>> Start Extract

All this amounts to a pretty
thin veil though, covering a huge sign saying “Northerners are a bunch of thick
morons who chuck hundreds of pills down their neck & can hardly speak”.
Ironic, considering the subtitler couldn’t even spell “weird”! I also find it
amazing that a magazine that can be quite on the money at times re: music is SO
far behind the pace...I must admit that it seems to have taken Blackout Crew’s comedy
genius “Put A Donk On It” to wake the country up to Donk, but you expect that
of the Guardian etc. I think I first started hearing Donk records around 2004
(Lee S’s “Got Your Number!” sticks in the mind as a particularly blatant early
use of the sound). Can you imagine the Londoncentrics taking four & a half
years to wake up to Grime?! By 2007, that was in need of resuscitation! The
donkumentary seemed to make it out as if it was a new, rabid explosion of
interest, everyone foaming at the mouth at this new discovery, when in fact I
doubt the rave scene here has gone up or down in size much since the big
national drop-off in the late nineties. Since the early nineties, the
north-west scene has had as defined a history as any other, splitting off from
the national scene because of the local preference for Italian house, then
adding in a dollop of Scottish bouncy techno, falling back to a pumped-up house
position when the Italian & Scottish stuff dropped off & then regrouping
around vocal euro trance records (Scouse House), a particularly local strain of
hard house known as Bounce & Bounce’s ultimate bastard child & more
successful heir, Donk.....
Anyway, I persevered, mainly
to see if I could glean anything new out of it. They certainly drove around a
good bit, hitting Bolton, Burnley, Wigan & Scarborough (I didn’t realise it
was popular over there). Considering it was only one week being filmed, there
seemed to be LOADS going on. It was nice to see Bad Behaviour getting
interviewed (one of the more credible names), and to catch glimpses of Electron
Records in Burnley (which I rather liked the one time I went in, about eleven or
twelve years ago) & Power Records in Wigan, which I really must go back to.
....
The biggest surprise to me
was the number of guys on the scene taking steroids. This was counter-balanced
nicely by the honest picturing of quite a few scratty, scatter-headed
middle-aged Donk fans who clearly never came down from their first pill in
1987, but the lightbulb came on in my head. No wonder it felt much less loved
up & much more testosteroney when I went to Sanctuary last year than on any
of my other coupla-times-yearly visits to north-west raves. I hope that gets
knocked on the head sooner rather than later. ....
There was also a very brief mention of the Spanish stuff, which is the
big thing the last year or two (I must admit, I’ve fallen a bit behind, but
Password Records come to mind), & it was nice to see Bon Lee’s name on
screen, as I’ve been following him since he first started, playing a lot in
Blackpool. Also, I’ve still never been to Wigan Pier (although I’ve been to the
musically similar Maxime’s in Wigan a coupla times & greatly enjoyed it),
but it’s nice to see that getting some press again. It is pretty much an
institution, having made its name with electro in the eighties & staying
the course. ....

>> End Extract

Tasks:
A: List every place the Donk commentary above says the filmmakers visited while driving around.
B: Decide whether each statement agrees with the Donk commentary above, answering yes or no and quoting the words that settle it: (i) The writer began hearing Donk records around 2004. (ii) The documentary was filmed over the course of a month. (iii) The writer has visited Wigan Pier.
C: According to the Donk commentary above, why did the north-west scene split off from the national scene?

>> Start Provided material

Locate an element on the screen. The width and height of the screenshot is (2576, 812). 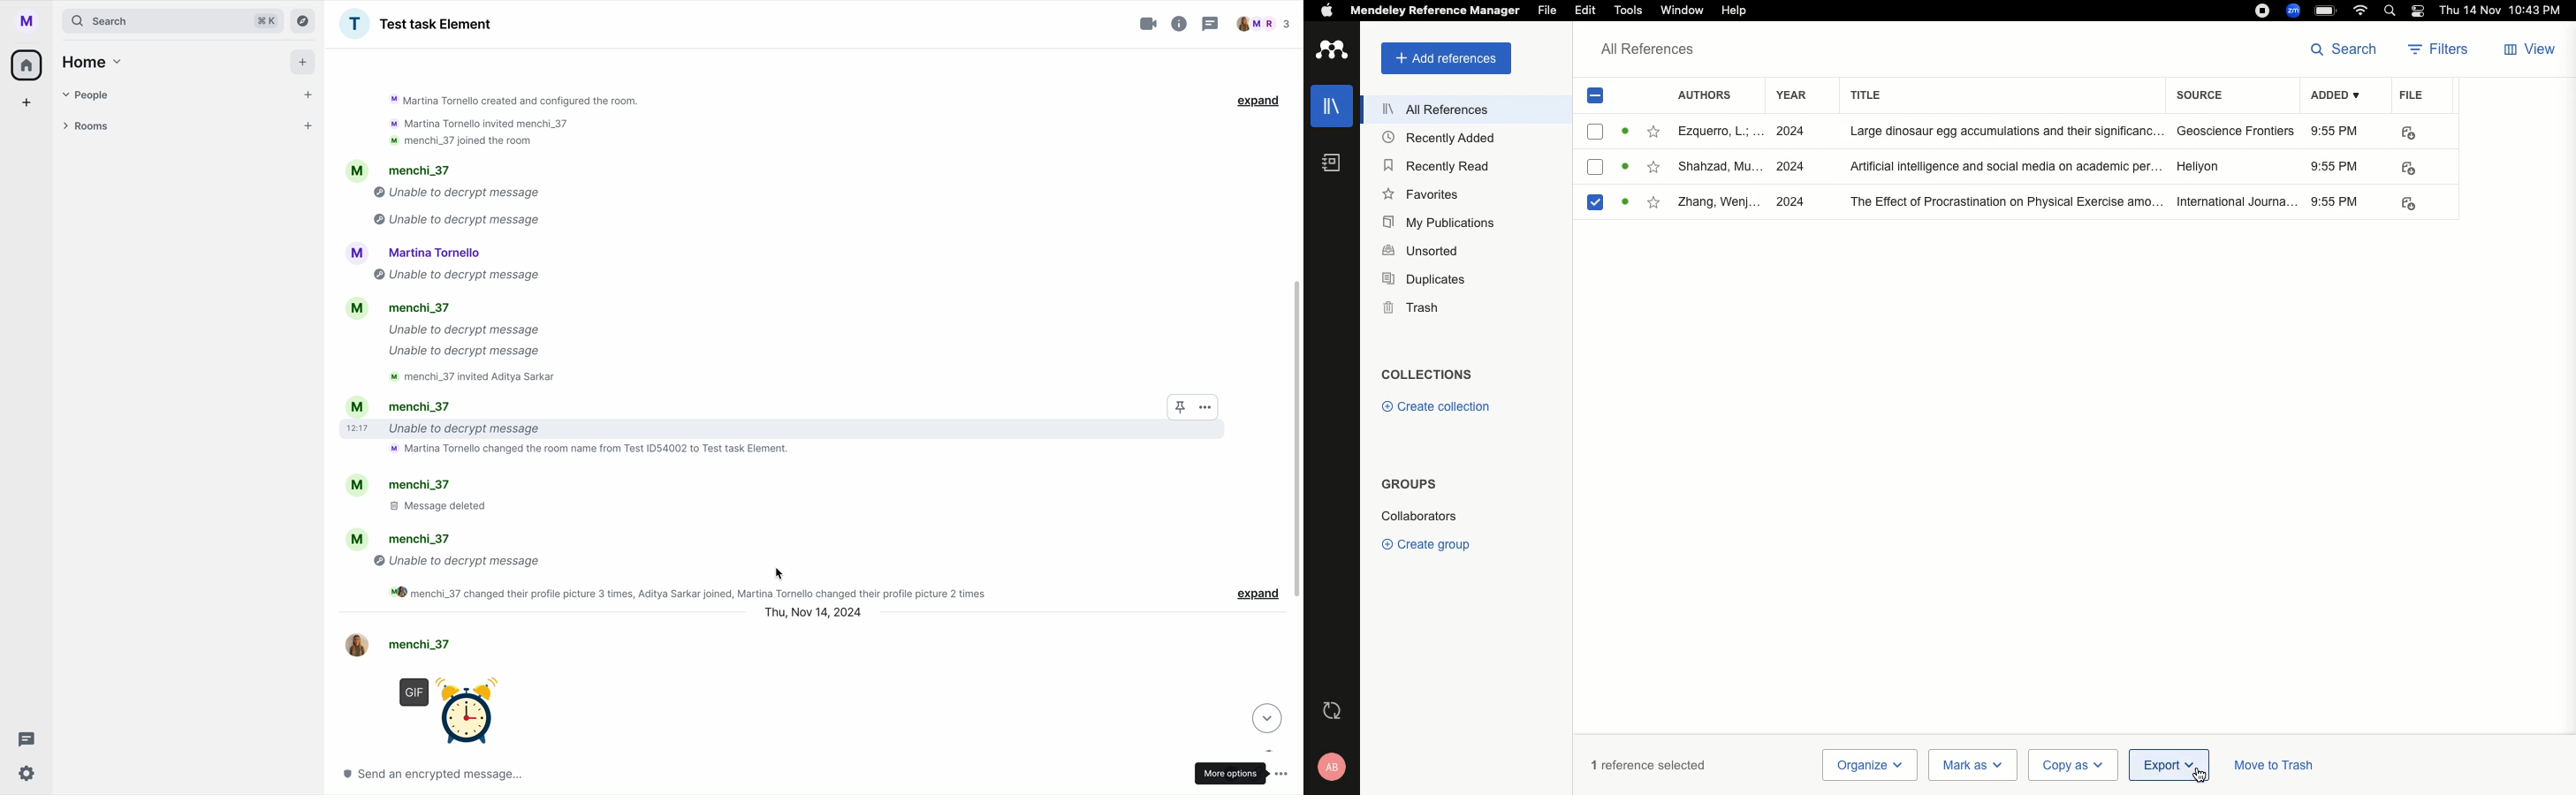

>> End Provided material

Task results:
A: Bolton, Burnley, Wigan, Scarborough

B:
(i) Yes: "I think I first started hearing Donk records around 2004"
(ii) No: "Considering it was only one week being filmed"
(iii) No: "I’ve still never been to Wigan Pier"

C: It split off because of the local preference for Italian house.